At other times though, the abstract momentum of her activities crashes into the tangible pain of human intimacy. A lover sets out to leave his wife for her, bringing down the vengeful weight of the wronged woman (Uma Thurman in a memorable vignette); she finds herself strangely attracted to one man who keeps reappearing in her life (Shia LaBoeuf), and the older Joe comments repeatedly on her own callousness, denying herself even the addict’s consolation of acting on perceived need (it was merely lust, she says). Sometimes, her actions represent a more conventional mode of losing herself in sex, as when for example she leaves the bedside of her dying father for a break, and has a quickie with the first hospital employee she finds. Most of the men in the film make no more impact on us than they do on her (at one point Van Trier reduces several dozen of them to a rapid succession of penis shots), which intensifies the danger attaching to those who, by whatever human mystery, somehow come to embody something deeper to her.
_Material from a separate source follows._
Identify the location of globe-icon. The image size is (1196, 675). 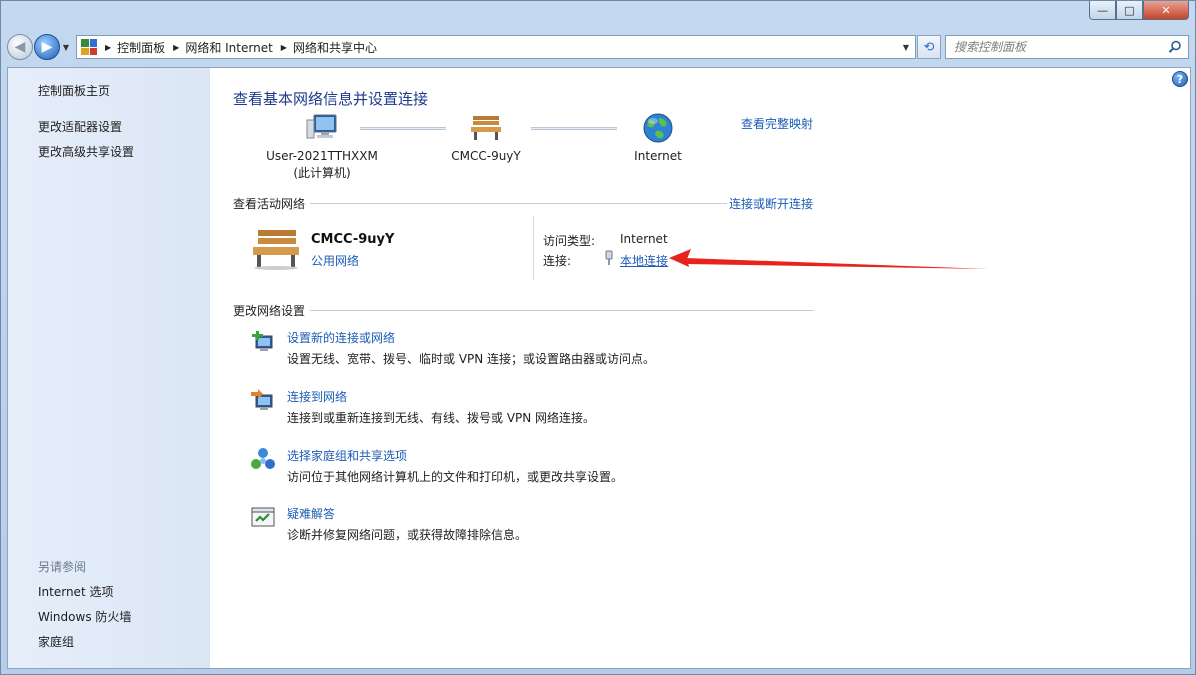
(658, 128).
Writing here a few years ago about Van Trier’s last film Melancholia, I commented among other things on how the film depicts the emptiness of our structures and devices and rituals, ultimately suggesting we’re so eroded by them, even the pending end of the world can’t galvanize us to reclaim our inner selves. Nymphomaniac, at least based on the first volume, doesn’t feel much like watching Melancholia, but it extends its fascination with the prospect of oblivion, focusing down to its purest and most pervasive expression, the brief post-orgasmic embrace of death. Even if it seldom seems truly new or revelatory, it’s much more fascinating than not. Come back soon (if, after the above, you can stand the prospect) to see whether volume two changes this assessment.